Yesterday I asked if your remembered kind words that were spoken to you in a loving way or hurtful words from your past that have remained with you. I imagine that Adam and Eve remembered God’s words in the garden for the rest of their lives. Today my question is this: “Are we willing to consider that the words we speak today may end up in one of those two categories a year or decade from now?” Would you like your words to be remembered?
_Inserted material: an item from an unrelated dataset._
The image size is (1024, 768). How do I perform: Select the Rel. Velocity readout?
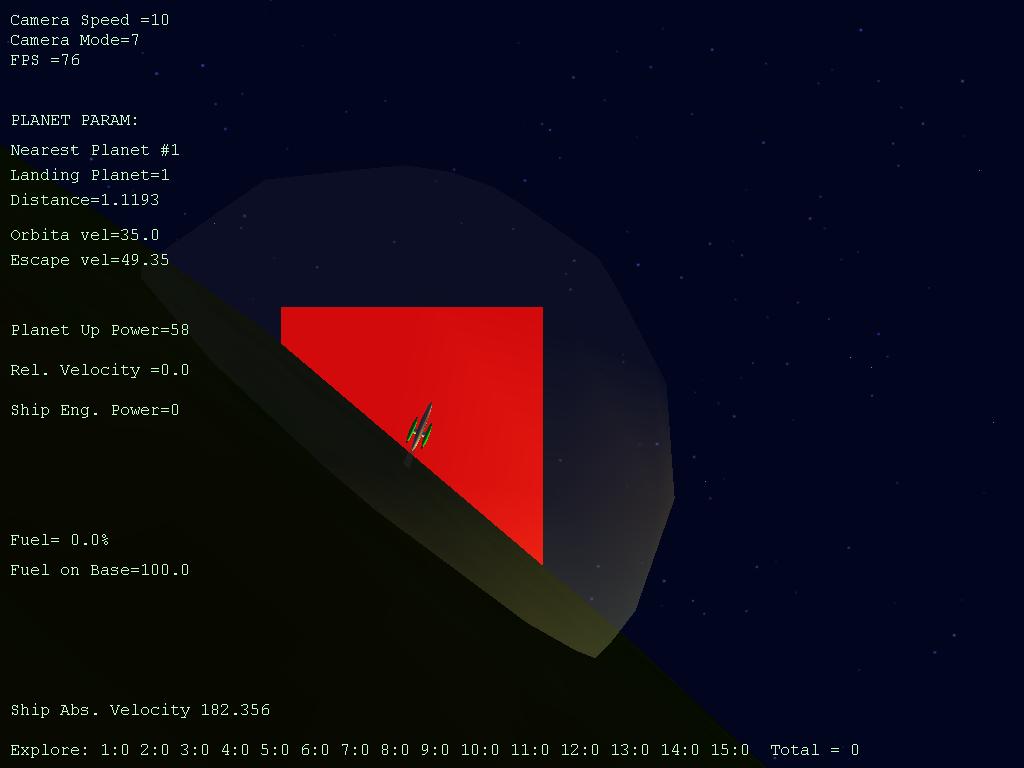click(x=100, y=370)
Of course, if our language is good for building others up, the answer will be yes, in accord with Ephesians 4:29: “Let no corrupting talk come out of your mouths, but only such as is good for building up, as fits the occasion, that it may give grace to those who hear.”
If we, in frustration, hurt, or anger speak unkindly and inconsiderately we would like our words to vanish from existence as soon as possible. A friend of mine shared a timely illustration today. Our words are like unneeded toothpaste squeezed out onto a table and left to sit there, without any way to put the toothpaste back in the tube. It’s messy to clean up off the table and is wasted. This illustration made me think of another picture: my recent, unfortunate spilling of a large travel mug of hot coffee on me and my furniture during my morning quiet time. Not only could I not replace the coffee, but I had to spend valuable time cleaning up everything, washing my clothes, and making another cup of coffee. Words that hurt others cause problems for us because we are (hopefully) convicted of their injury to those who need our love, not our criticism or attacks. They create the most significant problems for those who may not ever be able to forget them and the hurt they caused. And mean words may also affect others within hearing distance. There are a lot of messes to clean up, and some permanent stains. Coffee usually washes out, but other stains don’t, and some things are ruined forever by our carelessness.
God’s words will remain with us to be our wisdom and joy forever if we treasure them. The way to remember and embrace God’s words is to feed on them, digest them, and allow them to inhabit our entire being. “Your words were found, and I ate them, and your words became to me a joy and the delight of my heart.” (Jeremiah 15:16) If Jeremiah, the suffering, weeping prophet to idolatrous Israel can say this, can we not also take joy in God’s words? God used Jeremiah’s words to warn Israel and to teach us.
Will you be prayerful and intentional about your use of sound words today, to build up and remain with others? Don’t we want others to profit by and remember our wise words?